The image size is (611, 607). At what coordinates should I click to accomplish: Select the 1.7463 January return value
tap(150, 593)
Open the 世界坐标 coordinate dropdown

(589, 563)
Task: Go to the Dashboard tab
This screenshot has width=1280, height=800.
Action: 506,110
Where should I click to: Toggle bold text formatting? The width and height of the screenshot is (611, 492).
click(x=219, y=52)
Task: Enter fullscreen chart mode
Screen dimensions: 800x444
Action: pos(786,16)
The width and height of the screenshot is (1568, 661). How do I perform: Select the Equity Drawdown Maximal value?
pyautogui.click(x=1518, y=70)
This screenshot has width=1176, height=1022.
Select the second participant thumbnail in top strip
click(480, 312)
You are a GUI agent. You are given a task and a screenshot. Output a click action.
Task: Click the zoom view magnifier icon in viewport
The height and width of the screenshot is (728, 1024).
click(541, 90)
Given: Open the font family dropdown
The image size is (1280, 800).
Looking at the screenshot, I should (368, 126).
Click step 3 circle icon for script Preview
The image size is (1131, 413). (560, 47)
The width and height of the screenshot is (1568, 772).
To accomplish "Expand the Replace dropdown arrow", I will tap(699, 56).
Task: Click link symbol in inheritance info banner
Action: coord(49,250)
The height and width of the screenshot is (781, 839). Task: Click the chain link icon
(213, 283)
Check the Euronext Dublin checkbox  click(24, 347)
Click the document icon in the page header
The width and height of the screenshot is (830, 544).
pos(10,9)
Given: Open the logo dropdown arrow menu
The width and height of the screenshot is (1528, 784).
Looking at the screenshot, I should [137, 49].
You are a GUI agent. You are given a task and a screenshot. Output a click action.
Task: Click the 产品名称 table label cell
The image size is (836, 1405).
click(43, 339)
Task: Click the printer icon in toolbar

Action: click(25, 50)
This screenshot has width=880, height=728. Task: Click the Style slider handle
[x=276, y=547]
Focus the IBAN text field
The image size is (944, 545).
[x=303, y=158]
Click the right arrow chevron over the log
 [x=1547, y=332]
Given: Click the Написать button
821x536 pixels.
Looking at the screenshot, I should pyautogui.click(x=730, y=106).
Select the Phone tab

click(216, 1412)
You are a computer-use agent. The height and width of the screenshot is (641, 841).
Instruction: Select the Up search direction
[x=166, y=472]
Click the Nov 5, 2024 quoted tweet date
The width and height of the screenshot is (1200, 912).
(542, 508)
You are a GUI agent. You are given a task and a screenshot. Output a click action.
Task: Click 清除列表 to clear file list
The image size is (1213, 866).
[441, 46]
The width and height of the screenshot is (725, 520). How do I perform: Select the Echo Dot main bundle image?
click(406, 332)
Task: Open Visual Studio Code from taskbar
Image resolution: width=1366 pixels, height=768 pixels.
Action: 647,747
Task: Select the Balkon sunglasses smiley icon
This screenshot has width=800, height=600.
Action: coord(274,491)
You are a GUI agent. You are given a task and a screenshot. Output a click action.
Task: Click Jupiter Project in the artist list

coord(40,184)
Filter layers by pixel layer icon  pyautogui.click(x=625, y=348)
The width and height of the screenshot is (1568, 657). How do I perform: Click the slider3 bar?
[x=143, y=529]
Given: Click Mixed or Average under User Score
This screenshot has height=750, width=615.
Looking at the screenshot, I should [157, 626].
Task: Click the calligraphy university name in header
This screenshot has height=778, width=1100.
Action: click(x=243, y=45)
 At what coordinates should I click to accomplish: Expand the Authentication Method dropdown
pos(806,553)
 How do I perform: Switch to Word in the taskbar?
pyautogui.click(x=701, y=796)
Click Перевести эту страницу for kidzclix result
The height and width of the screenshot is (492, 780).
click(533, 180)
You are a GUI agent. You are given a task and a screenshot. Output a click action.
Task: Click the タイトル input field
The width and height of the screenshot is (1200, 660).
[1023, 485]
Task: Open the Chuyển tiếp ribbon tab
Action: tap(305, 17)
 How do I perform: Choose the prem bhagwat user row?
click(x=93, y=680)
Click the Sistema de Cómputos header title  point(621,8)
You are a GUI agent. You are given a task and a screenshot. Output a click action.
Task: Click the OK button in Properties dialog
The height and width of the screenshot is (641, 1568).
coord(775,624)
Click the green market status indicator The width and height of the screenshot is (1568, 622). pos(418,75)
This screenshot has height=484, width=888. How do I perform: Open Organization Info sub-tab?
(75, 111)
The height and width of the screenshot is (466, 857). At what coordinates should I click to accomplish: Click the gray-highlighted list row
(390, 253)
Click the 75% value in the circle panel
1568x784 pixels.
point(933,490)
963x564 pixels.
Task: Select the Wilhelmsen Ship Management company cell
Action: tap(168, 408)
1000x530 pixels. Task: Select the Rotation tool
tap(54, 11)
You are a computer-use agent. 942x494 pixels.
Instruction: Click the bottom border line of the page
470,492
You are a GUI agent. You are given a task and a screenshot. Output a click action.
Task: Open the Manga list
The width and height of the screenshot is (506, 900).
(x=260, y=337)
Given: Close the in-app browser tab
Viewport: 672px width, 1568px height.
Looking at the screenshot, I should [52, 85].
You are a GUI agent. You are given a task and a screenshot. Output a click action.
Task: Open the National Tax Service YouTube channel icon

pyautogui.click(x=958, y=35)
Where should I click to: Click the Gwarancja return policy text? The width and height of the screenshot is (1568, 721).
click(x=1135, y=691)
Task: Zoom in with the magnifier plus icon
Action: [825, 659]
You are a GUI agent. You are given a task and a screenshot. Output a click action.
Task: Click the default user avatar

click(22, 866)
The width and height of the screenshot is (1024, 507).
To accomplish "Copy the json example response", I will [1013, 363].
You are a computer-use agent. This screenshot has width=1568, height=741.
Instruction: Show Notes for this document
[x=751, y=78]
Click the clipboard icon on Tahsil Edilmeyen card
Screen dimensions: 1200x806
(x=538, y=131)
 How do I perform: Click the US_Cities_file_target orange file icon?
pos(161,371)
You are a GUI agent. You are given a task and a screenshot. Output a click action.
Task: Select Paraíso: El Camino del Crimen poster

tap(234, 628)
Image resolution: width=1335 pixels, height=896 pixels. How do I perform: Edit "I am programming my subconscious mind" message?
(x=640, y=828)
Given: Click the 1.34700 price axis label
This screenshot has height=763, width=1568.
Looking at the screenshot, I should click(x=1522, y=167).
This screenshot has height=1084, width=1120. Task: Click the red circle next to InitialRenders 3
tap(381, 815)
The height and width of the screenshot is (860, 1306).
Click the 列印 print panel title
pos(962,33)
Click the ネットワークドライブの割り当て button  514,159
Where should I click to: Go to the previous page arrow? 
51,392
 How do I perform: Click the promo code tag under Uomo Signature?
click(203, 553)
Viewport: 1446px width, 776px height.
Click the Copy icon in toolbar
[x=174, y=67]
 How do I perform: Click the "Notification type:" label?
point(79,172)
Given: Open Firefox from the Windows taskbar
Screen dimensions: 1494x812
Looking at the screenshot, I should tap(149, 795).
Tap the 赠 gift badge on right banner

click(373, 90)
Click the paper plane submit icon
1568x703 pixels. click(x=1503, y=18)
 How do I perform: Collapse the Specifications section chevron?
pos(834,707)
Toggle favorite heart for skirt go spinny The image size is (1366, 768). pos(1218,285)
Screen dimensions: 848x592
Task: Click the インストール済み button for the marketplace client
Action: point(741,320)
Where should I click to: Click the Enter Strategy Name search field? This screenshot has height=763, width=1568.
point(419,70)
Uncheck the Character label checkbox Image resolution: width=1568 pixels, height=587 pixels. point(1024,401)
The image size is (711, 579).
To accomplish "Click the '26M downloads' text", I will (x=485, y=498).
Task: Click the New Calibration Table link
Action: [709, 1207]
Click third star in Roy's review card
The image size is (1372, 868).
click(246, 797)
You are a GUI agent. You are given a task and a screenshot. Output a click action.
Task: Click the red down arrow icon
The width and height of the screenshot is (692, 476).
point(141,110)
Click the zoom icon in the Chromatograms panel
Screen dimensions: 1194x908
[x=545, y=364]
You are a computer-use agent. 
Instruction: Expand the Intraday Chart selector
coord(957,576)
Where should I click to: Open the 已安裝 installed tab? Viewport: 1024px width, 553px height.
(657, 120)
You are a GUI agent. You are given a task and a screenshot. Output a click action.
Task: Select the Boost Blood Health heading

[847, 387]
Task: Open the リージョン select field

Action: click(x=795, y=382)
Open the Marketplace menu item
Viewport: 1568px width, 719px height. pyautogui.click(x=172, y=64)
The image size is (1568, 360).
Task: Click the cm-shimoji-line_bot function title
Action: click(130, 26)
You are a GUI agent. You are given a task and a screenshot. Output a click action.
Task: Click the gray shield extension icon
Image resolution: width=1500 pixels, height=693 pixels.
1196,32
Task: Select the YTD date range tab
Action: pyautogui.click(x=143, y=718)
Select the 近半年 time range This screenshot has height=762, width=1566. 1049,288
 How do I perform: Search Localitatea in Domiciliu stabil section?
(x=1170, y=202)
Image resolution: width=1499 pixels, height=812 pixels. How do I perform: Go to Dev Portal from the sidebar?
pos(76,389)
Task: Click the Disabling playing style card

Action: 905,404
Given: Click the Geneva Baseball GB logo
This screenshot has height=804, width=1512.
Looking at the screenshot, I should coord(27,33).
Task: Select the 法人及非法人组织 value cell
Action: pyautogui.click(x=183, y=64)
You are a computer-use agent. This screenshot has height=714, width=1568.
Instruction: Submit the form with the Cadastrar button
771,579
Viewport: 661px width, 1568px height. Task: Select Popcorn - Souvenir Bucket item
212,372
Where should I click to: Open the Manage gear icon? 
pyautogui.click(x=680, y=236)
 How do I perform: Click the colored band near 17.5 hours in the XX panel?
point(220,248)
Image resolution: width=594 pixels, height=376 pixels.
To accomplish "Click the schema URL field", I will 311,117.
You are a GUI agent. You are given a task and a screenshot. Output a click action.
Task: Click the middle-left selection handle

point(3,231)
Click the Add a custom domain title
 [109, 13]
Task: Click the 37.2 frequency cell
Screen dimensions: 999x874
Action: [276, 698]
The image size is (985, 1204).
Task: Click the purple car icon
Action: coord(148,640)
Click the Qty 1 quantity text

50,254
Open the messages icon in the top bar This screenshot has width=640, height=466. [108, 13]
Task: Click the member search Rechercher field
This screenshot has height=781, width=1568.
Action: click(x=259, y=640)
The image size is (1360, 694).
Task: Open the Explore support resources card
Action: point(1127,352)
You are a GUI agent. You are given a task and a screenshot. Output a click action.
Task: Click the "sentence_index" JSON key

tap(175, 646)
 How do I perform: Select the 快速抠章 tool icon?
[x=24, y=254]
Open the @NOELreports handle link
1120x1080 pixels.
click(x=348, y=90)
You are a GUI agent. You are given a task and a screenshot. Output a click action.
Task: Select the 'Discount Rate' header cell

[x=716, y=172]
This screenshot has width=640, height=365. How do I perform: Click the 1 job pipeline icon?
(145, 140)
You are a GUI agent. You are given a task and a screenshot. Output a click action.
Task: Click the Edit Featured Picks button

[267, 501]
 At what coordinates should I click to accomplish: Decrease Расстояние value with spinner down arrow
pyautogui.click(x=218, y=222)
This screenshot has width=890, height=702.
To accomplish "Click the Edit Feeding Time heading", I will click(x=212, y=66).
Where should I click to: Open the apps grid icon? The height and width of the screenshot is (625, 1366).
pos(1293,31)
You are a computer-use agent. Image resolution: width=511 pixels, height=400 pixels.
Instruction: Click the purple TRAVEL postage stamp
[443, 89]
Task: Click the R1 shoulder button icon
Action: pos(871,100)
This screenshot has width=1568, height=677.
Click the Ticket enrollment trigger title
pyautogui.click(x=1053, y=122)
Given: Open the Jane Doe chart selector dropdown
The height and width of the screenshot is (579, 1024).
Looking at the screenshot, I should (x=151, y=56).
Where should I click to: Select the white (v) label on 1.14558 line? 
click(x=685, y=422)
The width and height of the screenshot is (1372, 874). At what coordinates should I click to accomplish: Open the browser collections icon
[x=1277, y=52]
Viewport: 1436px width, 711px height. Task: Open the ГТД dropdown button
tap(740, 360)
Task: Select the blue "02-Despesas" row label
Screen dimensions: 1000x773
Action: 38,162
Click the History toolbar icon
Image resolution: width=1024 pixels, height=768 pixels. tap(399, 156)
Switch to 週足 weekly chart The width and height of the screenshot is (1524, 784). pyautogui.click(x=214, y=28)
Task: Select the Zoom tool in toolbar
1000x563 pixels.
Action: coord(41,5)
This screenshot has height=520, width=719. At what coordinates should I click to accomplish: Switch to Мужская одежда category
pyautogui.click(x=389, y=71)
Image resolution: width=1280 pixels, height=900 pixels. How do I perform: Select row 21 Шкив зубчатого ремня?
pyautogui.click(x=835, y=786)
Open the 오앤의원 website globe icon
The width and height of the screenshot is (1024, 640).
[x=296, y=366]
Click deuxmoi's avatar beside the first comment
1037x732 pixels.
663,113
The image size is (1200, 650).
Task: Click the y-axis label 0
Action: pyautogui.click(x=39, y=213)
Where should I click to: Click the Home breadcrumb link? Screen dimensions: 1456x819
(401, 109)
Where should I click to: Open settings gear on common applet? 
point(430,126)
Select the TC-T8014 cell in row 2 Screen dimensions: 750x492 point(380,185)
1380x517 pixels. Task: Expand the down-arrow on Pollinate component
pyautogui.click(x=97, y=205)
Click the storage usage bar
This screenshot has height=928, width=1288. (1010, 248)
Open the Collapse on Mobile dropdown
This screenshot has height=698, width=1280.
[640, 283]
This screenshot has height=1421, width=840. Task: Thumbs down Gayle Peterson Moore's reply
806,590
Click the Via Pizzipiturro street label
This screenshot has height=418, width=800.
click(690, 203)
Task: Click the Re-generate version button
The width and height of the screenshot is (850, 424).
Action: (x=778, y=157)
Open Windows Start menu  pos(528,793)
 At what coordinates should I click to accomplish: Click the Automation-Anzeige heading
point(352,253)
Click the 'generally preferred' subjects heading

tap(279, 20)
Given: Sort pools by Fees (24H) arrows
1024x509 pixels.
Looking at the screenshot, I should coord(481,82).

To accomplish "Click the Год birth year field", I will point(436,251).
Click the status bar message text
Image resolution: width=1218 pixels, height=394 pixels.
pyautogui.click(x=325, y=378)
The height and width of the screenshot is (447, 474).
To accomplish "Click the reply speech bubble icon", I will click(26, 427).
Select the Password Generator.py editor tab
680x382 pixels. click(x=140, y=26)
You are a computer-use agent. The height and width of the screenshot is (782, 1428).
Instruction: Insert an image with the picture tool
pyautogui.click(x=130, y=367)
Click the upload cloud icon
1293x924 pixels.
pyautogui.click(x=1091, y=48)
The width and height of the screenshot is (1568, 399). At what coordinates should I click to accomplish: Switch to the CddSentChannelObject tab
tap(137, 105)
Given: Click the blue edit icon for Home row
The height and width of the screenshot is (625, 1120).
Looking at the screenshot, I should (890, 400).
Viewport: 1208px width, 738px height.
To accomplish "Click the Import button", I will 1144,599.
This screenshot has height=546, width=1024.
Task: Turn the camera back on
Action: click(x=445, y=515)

What is expected »
Starting at the line that contains "How do I perform: Search" and stopping after the line that contains "Action: pyautogui.click(x=183, y=64)", reproduce those records with "sidebar" changed to "side menu" and everything else left the same.

Answer for the task »
 How do I perform: Search Localitatea in Domiciliu stabil section?
(x=1170, y=202)
Image resolution: width=1499 pixels, height=812 pixels. How do I perform: Go to Dev Portal from the side menu?
pos(76,389)
Task: Click the Disabling playing style card

Action: 905,404
Given: Click the Geneva Baseball GB logo
This screenshot has height=804, width=1512.
Looking at the screenshot, I should coord(27,33).
Task: Select the 法人及非法人组织 value cell
Action: pyautogui.click(x=183, y=64)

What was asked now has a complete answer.